**EXERCISE DETAILS:** Rewrite all of these rows, substituting "GUI assistant" for every occurrence of "GUI agent" and leaving everything else unchanged.

--*--

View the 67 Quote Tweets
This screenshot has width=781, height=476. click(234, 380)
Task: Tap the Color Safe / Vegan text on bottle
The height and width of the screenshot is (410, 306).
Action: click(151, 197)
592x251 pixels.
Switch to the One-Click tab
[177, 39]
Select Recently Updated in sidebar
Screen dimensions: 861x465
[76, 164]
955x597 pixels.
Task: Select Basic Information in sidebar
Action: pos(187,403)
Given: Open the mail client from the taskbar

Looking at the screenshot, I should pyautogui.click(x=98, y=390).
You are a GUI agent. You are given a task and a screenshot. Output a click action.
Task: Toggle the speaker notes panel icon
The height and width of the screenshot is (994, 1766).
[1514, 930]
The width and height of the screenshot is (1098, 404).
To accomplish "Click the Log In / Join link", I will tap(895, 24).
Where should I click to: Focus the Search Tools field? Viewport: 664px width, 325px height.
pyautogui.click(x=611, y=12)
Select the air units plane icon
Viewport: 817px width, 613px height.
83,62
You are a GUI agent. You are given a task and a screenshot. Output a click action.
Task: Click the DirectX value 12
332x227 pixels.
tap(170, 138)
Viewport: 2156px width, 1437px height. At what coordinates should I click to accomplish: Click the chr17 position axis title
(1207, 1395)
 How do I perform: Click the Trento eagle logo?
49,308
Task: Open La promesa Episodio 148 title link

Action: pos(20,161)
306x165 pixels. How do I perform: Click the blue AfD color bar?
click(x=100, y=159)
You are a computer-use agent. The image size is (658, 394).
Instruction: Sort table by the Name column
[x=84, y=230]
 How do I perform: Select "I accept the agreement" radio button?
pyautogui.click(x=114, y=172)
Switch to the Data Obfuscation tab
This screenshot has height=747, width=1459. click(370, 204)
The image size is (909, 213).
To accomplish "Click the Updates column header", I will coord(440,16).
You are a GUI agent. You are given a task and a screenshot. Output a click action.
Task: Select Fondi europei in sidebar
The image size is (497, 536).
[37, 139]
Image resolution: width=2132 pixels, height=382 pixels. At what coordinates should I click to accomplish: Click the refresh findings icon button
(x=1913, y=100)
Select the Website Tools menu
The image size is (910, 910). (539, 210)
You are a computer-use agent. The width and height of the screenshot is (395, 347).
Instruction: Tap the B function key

--*--

**RESULT OF THE EXERCISE:**
View the 67 Quote Tweets
This screenshot has width=781, height=476. click(234, 380)
Task: Tap the Color Safe / Vegan text on bottle
The height and width of the screenshot is (410, 306).
Action: click(151, 197)
592x251 pixels.
Switch to the One-Click tab
[177, 39]
Select Recently Updated in sidebar
Screen dimensions: 861x465
[76, 164]
955x597 pixels.
Task: Select Basic Information in sidebar
Action: pos(187,403)
Given: Open the mail client from the taskbar

Looking at the screenshot, I should pyautogui.click(x=98, y=390).
You are a GUI assistant. You are given a task and a screenshot. Output a click action.
Task: Toggle the speaker notes panel icon
The height and width of the screenshot is (994, 1766).
[1514, 930]
The width and height of the screenshot is (1098, 404).
To accomplish "Click the Log In / Join link", I will tap(895, 24).
Where should I click to: Focus the Search Tools field? Viewport: 664px width, 325px height.
pyautogui.click(x=611, y=12)
Select the air units plane icon
Viewport: 817px width, 613px height.
83,62
You are a GUI assistant. You are given a task and a screenshot. Output a click action.
Task: Click the DirectX value 12
332x227 pixels.
tap(170, 138)
Viewport: 2156px width, 1437px height. At what coordinates should I click to accomplish: Click the chr17 position axis title
(1207, 1395)
 How do I perform: Click the Trento eagle logo?
49,308
Task: Open La promesa Episodio 148 title link

Action: pos(20,161)
306x165 pixels. How do I perform: Click the blue AfD color bar?
click(x=100, y=159)
You are a computer-use agent. The image size is (658, 394).
Instruction: Sort table by the Name column
[x=84, y=230]
 How do I perform: Select "I accept the agreement" radio button?
pyautogui.click(x=114, y=172)
Switch to the Data Obfuscation tab
This screenshot has height=747, width=1459. click(370, 204)
The image size is (909, 213).
To accomplish "Click the Updates column header", I will coord(440,16).
You are a GUI assistant. You are given a task and a screenshot. Output a click action.
Task: Select Fondi europei in sidebar
The image size is (497, 536).
[37, 139]
Image resolution: width=2132 pixels, height=382 pixels. At what coordinates should I click to accomplish: Click the refresh findings icon button
(x=1913, y=100)
Select the Website Tools menu
The image size is (910, 910). (539, 210)
You are a computer-use agent. The width and height of the screenshot is (395, 347).
Instruction: Tap the B function key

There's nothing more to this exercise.